Almost a week after seeing Trey Edward Shults’ It Comes at Night, it’s hard for me to shake the fact that it feels almost like a harbinger. With these dark times of violence, uncertainty, and fear, its only appropriate for our art to imitate those same sentiments. Heck, even superhero movies like Logan are taking risks with bleak, harrowing stories.

With a small cast—headlined by the always-remarkable Joel Edgerton—It Comes at Night is almost as barebones as it gets. The head of a family living in the forest during a catastrophic epidemic, Edgerton’s Paul is understandably paranoid and ruthless when it comes to protecting his family. Nobody is allowed out at night, there is only one door, and almost everyone is a threat. So when Will (Christopher Abbott) shows up at their door in the dead of night, it’s not hard to guess how Paul responds.

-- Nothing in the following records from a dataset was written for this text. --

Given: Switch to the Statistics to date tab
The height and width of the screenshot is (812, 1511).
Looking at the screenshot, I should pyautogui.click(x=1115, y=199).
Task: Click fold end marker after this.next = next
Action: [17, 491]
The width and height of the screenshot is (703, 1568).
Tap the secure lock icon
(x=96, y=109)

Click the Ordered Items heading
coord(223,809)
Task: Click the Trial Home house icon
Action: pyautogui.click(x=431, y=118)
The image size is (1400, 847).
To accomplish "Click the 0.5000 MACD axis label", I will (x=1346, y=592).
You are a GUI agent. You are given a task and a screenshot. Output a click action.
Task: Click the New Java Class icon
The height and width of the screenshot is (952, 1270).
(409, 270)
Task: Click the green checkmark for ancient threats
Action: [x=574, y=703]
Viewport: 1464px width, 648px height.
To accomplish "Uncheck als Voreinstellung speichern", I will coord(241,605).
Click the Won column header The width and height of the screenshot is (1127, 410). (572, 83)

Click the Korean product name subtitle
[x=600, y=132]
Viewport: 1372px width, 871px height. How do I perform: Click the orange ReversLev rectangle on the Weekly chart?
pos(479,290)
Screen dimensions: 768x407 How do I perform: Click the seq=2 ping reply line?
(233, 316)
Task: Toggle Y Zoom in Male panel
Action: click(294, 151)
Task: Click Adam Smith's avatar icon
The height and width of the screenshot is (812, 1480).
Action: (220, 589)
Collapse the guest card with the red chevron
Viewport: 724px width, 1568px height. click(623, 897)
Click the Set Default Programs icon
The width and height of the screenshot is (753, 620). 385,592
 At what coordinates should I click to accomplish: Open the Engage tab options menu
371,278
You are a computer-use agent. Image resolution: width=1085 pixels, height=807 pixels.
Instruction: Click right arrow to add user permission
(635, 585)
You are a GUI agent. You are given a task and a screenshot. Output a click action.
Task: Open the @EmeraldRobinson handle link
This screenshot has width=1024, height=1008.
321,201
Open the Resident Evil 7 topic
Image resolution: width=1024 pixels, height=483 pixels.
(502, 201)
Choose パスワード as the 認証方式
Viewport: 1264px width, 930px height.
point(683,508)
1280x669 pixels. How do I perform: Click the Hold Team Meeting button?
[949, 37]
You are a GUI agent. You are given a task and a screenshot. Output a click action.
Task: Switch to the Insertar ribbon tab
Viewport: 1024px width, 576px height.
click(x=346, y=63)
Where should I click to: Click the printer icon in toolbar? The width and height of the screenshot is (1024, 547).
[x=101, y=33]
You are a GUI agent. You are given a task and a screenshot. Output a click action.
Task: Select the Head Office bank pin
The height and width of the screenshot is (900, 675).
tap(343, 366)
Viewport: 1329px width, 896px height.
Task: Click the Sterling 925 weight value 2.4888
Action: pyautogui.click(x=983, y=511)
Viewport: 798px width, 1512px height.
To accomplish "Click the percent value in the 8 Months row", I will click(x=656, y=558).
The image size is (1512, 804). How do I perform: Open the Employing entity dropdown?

While beautifully shot and acted, it feels as though Shults is simply trying too hard to mislead the audience. The start of the film sees Paul executing his wife Sarah’s (Carmen Ejogo) father for having the illness. His son Travis (Kelvin Harrison Jr.) starts having nightmares about being sick and there being something sinister creeping out in the woods, naturally leading one to believe something much more dangerous is at play. Shults does a good job at keeping you guessing, but it comes with the caveat of his own meddling. Some twists feel forced, and other paths he sets you up to walk down simply don’t go anywhere.

Maybe that’s the point; one can easily see what Shults is trying to do. Fear can be extremely powerful in motivating people to do some heinous acts, which leads the film to have one of the most heart-wrenching scenes in years. Much like last year’s The Witch, it is absolutely hopeless at times with not even a hint of a silver lining. 

As scary as it is to say—this is a film of our times and it won’t be the last.